WHAT YOU HAVE TO DO
Beginning at the line containing "Where should I click to: Get", output every line to the end of the data below exactly as it appears.

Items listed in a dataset
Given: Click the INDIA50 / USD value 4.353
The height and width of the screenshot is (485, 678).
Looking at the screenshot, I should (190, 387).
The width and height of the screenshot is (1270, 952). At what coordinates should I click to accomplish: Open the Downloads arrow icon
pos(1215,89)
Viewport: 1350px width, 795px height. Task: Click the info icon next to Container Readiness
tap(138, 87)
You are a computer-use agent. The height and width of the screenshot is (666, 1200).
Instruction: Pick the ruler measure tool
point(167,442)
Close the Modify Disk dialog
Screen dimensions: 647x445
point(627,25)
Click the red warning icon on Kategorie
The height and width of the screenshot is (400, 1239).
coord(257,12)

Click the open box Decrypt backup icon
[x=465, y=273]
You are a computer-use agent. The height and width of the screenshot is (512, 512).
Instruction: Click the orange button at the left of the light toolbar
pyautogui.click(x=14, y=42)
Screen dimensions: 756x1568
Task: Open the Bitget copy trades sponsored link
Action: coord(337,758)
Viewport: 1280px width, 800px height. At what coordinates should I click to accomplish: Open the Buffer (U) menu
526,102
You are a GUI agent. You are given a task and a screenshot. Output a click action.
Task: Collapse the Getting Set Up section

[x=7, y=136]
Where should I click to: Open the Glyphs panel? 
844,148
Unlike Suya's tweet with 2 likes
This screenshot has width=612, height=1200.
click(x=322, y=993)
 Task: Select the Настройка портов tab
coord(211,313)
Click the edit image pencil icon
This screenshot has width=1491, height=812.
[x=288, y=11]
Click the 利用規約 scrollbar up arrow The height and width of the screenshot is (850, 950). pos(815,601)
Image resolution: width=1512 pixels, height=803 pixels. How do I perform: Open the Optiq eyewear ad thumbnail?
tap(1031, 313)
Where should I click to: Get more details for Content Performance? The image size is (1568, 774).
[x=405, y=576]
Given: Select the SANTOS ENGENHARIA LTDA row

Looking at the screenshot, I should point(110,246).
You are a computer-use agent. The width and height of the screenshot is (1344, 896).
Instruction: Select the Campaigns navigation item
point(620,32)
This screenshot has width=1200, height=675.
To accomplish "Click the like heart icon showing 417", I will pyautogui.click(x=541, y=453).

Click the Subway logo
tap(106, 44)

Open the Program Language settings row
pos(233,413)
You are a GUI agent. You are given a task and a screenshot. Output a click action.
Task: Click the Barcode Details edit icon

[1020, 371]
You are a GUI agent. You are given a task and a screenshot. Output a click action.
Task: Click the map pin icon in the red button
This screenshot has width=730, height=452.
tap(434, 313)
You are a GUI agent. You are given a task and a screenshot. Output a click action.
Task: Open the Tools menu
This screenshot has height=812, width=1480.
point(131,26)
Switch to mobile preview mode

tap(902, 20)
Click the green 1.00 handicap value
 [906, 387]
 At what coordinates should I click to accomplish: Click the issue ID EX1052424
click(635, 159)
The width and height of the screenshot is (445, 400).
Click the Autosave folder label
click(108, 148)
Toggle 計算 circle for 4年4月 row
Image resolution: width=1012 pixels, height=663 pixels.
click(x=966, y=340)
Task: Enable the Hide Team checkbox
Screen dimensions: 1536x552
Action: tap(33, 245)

RESULT OF THIS EXERCISE
Where should I click to: Get more details for Content Performance? The image size is (1568, 774).
[x=405, y=576]
Given: Select the SANTOS ENGENHARIA LTDA row

Looking at the screenshot, I should point(110,246).
You are a computer-use agent. The width and height of the screenshot is (1344, 896).
Instruction: Select the Campaigns navigation item
point(620,32)
This screenshot has width=1200, height=675.
To accomplish "Click the like heart icon showing 417", I will pyautogui.click(x=541, y=453).

Click the Subway logo
tap(106, 44)

Open the Program Language settings row
pos(233,413)
You are a GUI agent. You are given a task and a screenshot. Output a click action.
Task: Click the Barcode Details edit icon

[1020, 371]
You are a GUI agent. You are given a task and a screenshot. Output a click action.
Task: Click the map pin icon in the red button
This screenshot has width=730, height=452.
tap(434, 313)
You are a GUI agent. You are given a task and a screenshot. Output a click action.
Task: Open the Tools menu
This screenshot has height=812, width=1480.
point(131,26)
Switch to mobile preview mode

tap(902, 20)
Click the green 1.00 handicap value
 [906, 387]
 At what coordinates should I click to accomplish: Click the issue ID EX1052424
click(635, 159)
The width and height of the screenshot is (445, 400).
Click the Autosave folder label
click(108, 148)
Toggle 計算 circle for 4年4月 row
Image resolution: width=1012 pixels, height=663 pixels.
click(x=966, y=340)
Task: Enable the Hide Team checkbox
Screen dimensions: 1536x552
Action: tap(33, 245)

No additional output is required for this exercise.